Antik Hasankeyf için küresel eylem çağrısı

Hasankeyf’i Yaşatma Girişimi ve Mezopotamya Ekoloji Hareketi, yok olma tehdidi altındaki antik Hasankeyf için 7-8 Haziran’da küresel eyleme çağırdı.

Her iki hareket, daha önce birinci ve ikincisi yapılan Hasankeyf Küresel Eylem Günü’nün 3’üncü için eyleme çağırdı.

7-8 Haziran’da dünyanın farklı yerlerinde eylem ve etkinlikler yapılacak.

Hasankeyf’i Yaşatma Girişimi ve Mezopotamya Ekoloji Hareketi adına yapılan ortak açıklamada, “Hasan10 Haziran’da suyun tutulmasına karşı, Hasankeyf’in yaşaması ve Dicle nehrinin özgür akması için bütün kurumları, STK’ları, örgütleri 7-8 Haziran’da sözünü söylemeye ve bu yıkıma karşı ses olmaya davet ediyoruz” denildi.

Bu çağrı, Hasankeyf’i sular altında bırakacak projenin son aşama geldiği bir dönemde yapıldı.

BÜYÜK YIKIMA YOL AÇACAK

12 bin yıllık antik kent Hasankeyf’i, 199 köyü ve üstün biyoçeşitliliğe sahip Dicle Vadisi’ni sular altında bırakacak olan Ilısu Barajı Projesinde 9 yıl inşaat sonucu sona yaklaşıldı.

Açıklamaya göre, sınırları aşan sulardan Dicle Nehri üzerinde yapılan Ilısu Barajı sadece bölge halkı ve Türkiye halklarına yıkım getirmeyecek, Irak ve Suriye haklarına da büyük bir yıkıma neden olacak.

Türk hükümet yetkilileri 10 Haziran’da tarihinde Ilısu Barajı’nda suyun tutulacağını açıklamıştı.

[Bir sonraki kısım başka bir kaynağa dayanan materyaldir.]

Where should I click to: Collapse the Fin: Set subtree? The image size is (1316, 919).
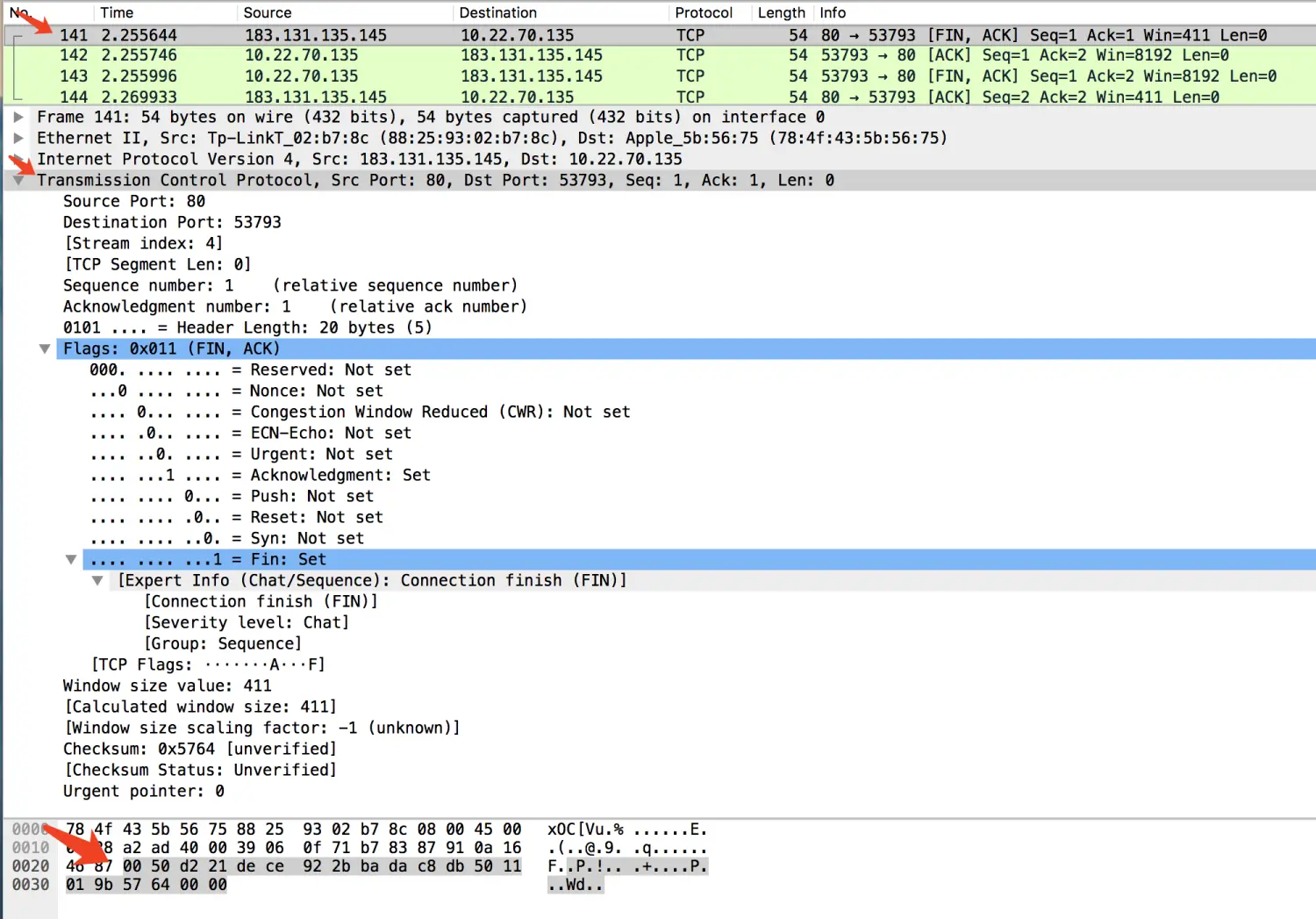tap(71, 559)
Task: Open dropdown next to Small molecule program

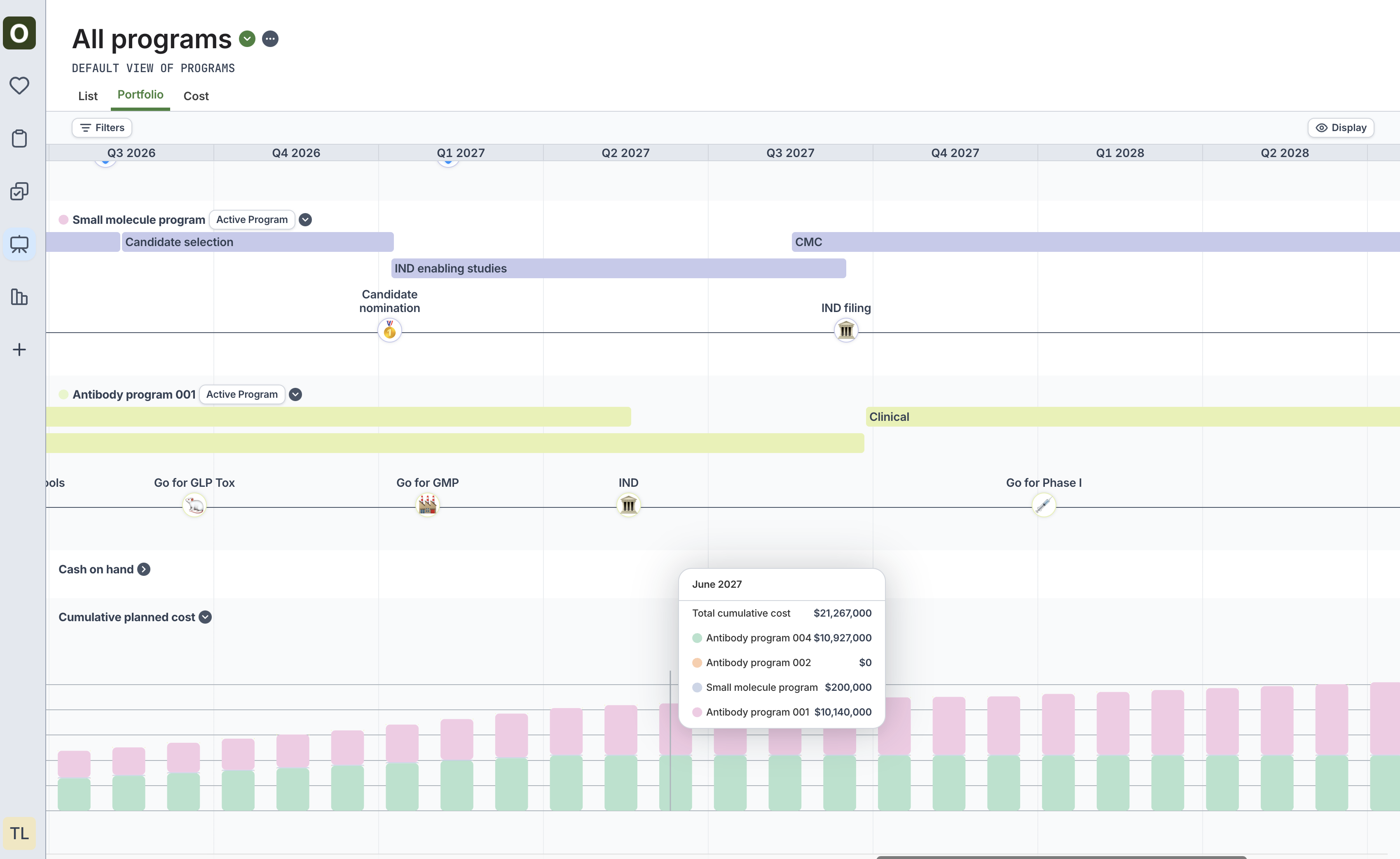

Yerel halk ve dünyanın farklı yerlerinde çok sayıda grup, 20 yıldır bu projeye karşı eylem yapıyor ve kampanyalar yürütüyor.

Açıklamada, “Bu kampanyalarla kazanımlar elde edilse bile devlet yetkilileri kör, sağır ve dilsiz rolünü oynayarak yasaları değiştirerek ve yeni kaynaklar bularak projeye devam etmiştir” diye belirtildi.

Yapılan tahribatlara dikkat çeken her iki hareket, “2017 yılından beri kültürel varlıklar doğal ortamlarından yapay alanlara taşınmış, vadi ve mağaralar milyonlarca metreküp dolgu ile doldurulmuş, kayalar patlayıcılarla düşürülmüş ve restorasyon adı altında tahribatlar yapılmıştır” ifadelerini kullandı.

Açıklamada şu ifadelere yer verildi: “Binlerce yıllık kültürle şekillenen ve bugüne kendisini taşıyan tarihi Hasankeyf’in karşı tarafında yeni yerleşke yapılmıştır. Yeni yerleşkede başta altyapı, içme suyu ve konut problemleri devam etmektedir. Halkın bütün itirazları göz ardı edilmiş ve hak sahipliğinde mağduriyetler yaşanmıştır. Su tutulmasıyla beraber Dicle Nehri’nin doğal ekosistemi yüzlerce kilometrelerce boyunca bozulacaktır. Hasankeyf’in dışında Yukarı Mezopotamya’da araştırmalara konu bile ol(a)mayan yüzlerce höyük ve antik yerler de kültürel kırımın hedefindedir. Bölgede yapılan diğer baraj projelerinde deneyimlendiği ve görüldüğü üzere; Ilısu Barajı Projesi de sosyal, ekonomik, kültürel ve ekolojik kırımlara neden olacaktır. Dicle Nehri ile bütünleşen kültürel ve doğal miras alanı olan Hasankeyf’in jeostratejik, ekonomik ve siyasi çıkarlar uğruna geri dönülemez çok boyutlu yıkımlara maruz bırakıldı.

Ilısu projesinde sona yaklaşılsa da şunu vurgulamak isteriz: Zararın neresinden dönersek dönelim, projenin durdurulup iptal edilmesi etkilenen insanlara ve tüm bölgeye kârdır. Sadece dar bir ekonomik bakış açısıyla bile bu böyledir.

AİHM’in Hasankeyf için kararı da göz önünde bulundurulursa; Hasankeyf ve Dicle Vadisi’ni sular altında kalması engelleyecek katılımcı toplumsal bir mücadeleye gereksinim vardır.”